Screenshot grounding data —
^^^^^^^^
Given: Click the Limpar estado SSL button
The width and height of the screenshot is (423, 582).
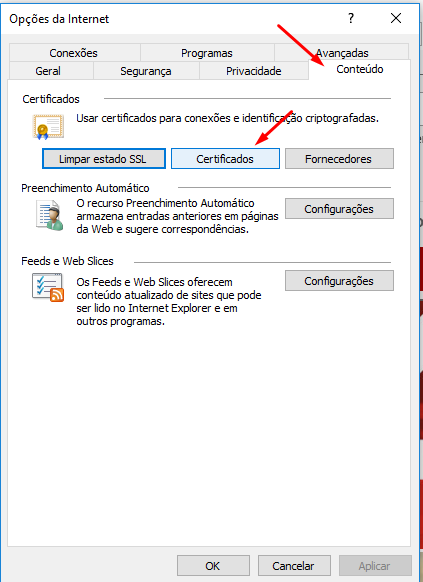Looking at the screenshot, I should pos(104,159).
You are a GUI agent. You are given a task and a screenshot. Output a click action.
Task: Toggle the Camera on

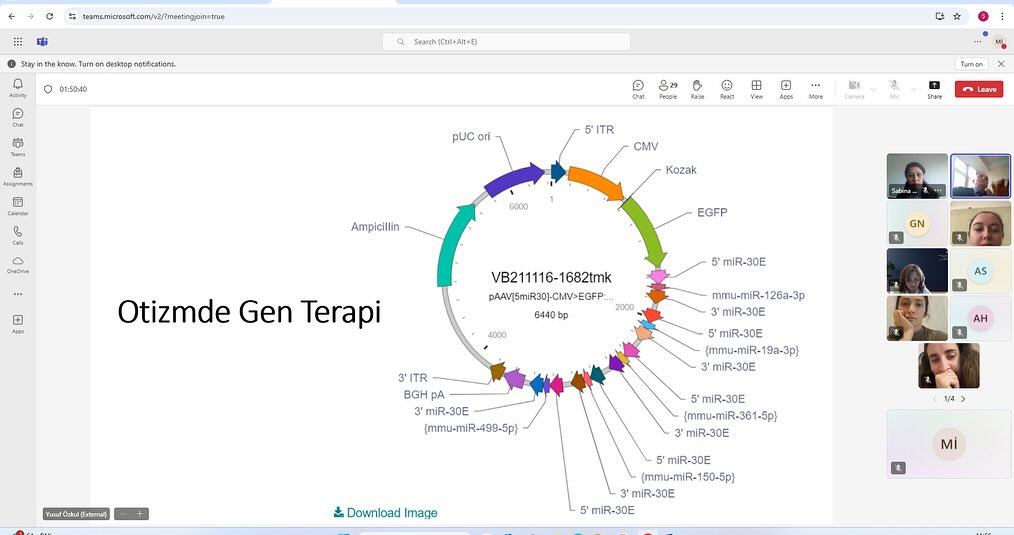[854, 89]
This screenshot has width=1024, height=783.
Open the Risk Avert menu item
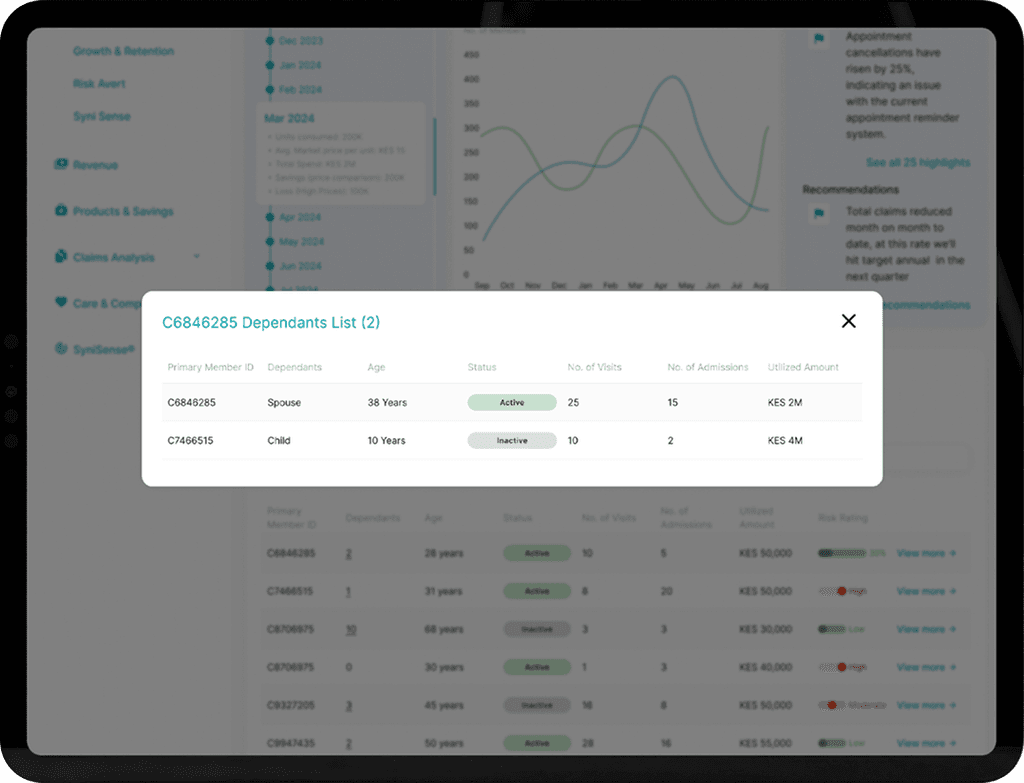(x=99, y=84)
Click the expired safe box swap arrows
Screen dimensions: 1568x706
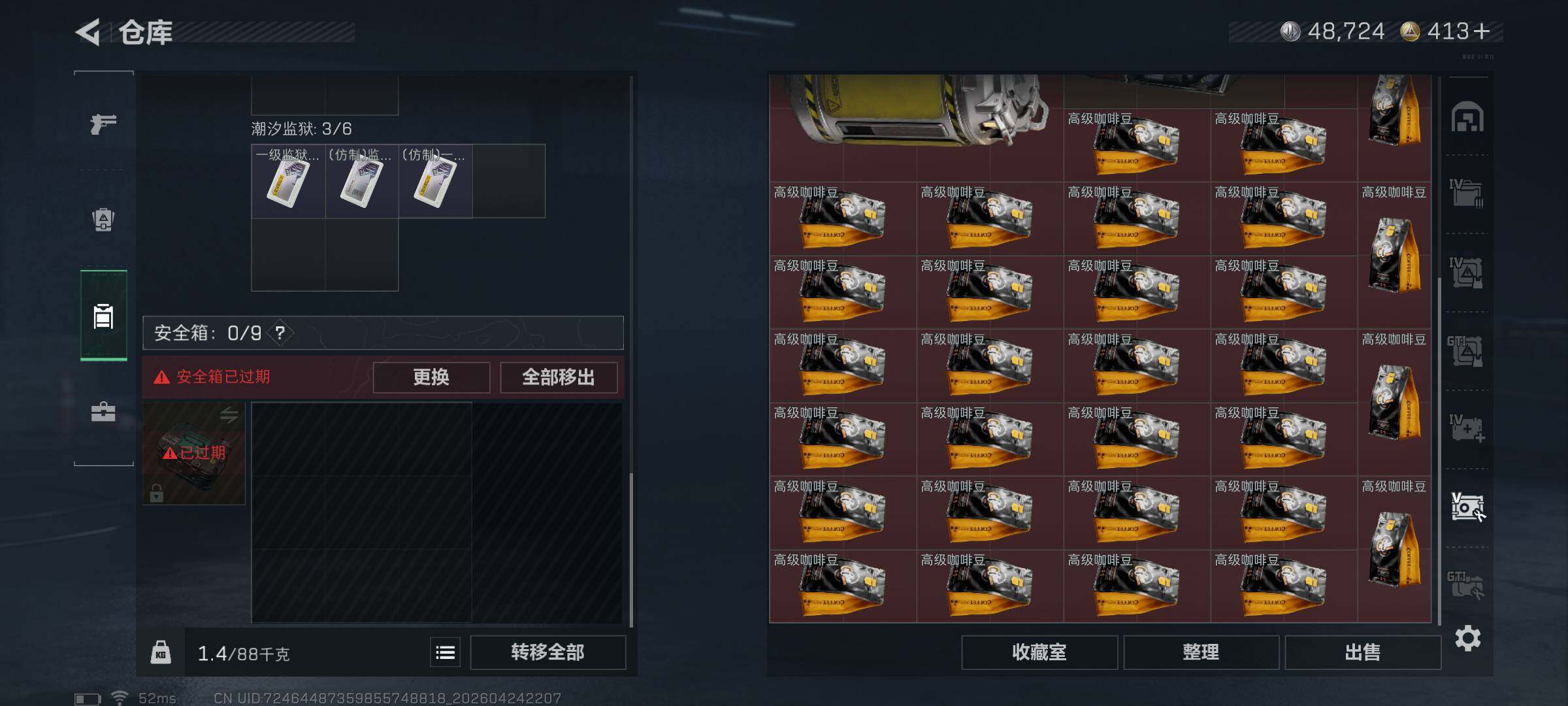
^^^^^^^^
WHAT THE TASK ASKS — Without including any picture, print every record exactly as written above.

RESULT OF THE TASK —
Given: Click the Limpar estado SSL button
The width and height of the screenshot is (423, 582).
Looking at the screenshot, I should pos(104,159).
You are a GUI agent. You are given a task and a screenshot. Output a click action.
Task: Toggle the Camera on

[854, 89]
This screenshot has width=1024, height=783.
Open the Risk Avert menu item
(x=99, y=84)
Click the expired safe box swap arrows
Screen dimensions: 1568x706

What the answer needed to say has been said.